• Document section:
# Is $\partial_{\mu} \partial^{\mu}$ the second derivative or derivative squared?

This might be a silly question, but I'm just getting my feet wet with field theories. So far I have assumed that $$\partial_{\mu} \Phi\partial^{\mu}\Phi$$ means $$(\Phi_t)^2-(\Phi_x)^2-...$$ . I thought this, because it made sense to me, that a Lagrangian density has a kinetic term proportional to some sort of velocity squared ($$\Phi_t^2)$$, and I hand-waved it to myself that in field theory a spacial derivative squared is similar.

• Material supplied:
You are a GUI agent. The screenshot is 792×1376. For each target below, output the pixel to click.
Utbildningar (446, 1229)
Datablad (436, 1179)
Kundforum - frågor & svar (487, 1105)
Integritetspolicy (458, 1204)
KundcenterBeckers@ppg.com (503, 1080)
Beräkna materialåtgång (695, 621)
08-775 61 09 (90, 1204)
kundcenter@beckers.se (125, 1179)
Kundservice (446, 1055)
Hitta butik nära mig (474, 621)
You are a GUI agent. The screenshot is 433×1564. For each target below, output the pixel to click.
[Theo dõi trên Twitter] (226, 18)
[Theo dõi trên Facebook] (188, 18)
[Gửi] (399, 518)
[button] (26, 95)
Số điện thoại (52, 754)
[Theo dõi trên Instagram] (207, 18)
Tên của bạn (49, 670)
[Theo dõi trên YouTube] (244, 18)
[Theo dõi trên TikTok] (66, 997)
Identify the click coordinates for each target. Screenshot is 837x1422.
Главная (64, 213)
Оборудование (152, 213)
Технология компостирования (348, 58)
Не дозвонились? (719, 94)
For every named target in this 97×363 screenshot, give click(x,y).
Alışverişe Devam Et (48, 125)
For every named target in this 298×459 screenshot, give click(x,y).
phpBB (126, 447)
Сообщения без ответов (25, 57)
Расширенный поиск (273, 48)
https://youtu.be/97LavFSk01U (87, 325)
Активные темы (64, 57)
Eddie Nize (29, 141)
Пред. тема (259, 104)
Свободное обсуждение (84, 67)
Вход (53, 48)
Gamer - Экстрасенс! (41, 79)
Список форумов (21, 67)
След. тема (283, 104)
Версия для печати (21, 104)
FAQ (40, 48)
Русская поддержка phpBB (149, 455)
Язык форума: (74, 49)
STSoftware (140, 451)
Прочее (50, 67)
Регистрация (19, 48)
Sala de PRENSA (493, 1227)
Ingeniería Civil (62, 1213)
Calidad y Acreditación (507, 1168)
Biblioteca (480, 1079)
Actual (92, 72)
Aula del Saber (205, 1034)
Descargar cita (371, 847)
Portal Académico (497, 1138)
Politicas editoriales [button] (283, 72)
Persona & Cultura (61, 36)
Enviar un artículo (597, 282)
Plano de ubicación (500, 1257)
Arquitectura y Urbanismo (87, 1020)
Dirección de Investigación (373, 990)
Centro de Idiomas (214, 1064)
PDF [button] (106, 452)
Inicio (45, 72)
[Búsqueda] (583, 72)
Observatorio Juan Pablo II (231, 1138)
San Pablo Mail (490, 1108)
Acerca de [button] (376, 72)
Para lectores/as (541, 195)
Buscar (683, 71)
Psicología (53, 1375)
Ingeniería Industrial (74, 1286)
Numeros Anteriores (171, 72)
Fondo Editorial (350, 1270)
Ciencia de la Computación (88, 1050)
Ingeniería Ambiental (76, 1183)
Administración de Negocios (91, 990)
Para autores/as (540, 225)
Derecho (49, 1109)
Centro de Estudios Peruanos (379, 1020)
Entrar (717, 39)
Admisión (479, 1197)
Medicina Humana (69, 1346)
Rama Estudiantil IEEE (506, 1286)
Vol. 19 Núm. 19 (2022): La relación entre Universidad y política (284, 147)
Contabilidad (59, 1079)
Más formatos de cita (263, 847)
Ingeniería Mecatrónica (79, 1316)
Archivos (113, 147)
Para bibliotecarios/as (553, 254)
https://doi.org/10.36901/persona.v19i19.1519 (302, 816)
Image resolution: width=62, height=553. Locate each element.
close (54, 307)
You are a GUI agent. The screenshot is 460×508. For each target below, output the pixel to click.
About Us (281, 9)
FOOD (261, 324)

• Task instructions:
Print everything in the field theory question from "This might be" down to "squared is similar.", with no changes.

• Answer for this exercise:
This might be a silly question, but I'm just getting my feet wet with field theories. So far I have assumed that $$\partial_{\mu} \Phi\partial^{\mu}\Phi$$ means $$(\Phi_t)^2-(\Phi_x)^2-...$$ . I thought this, because it made sense to me, that a Lagrangian density has a kinetic term proportional to some sort of velocity squared ($$\Phi_t^2)$$, and I hand-waved it to myself that in field theory a spacial derivative squared is similar.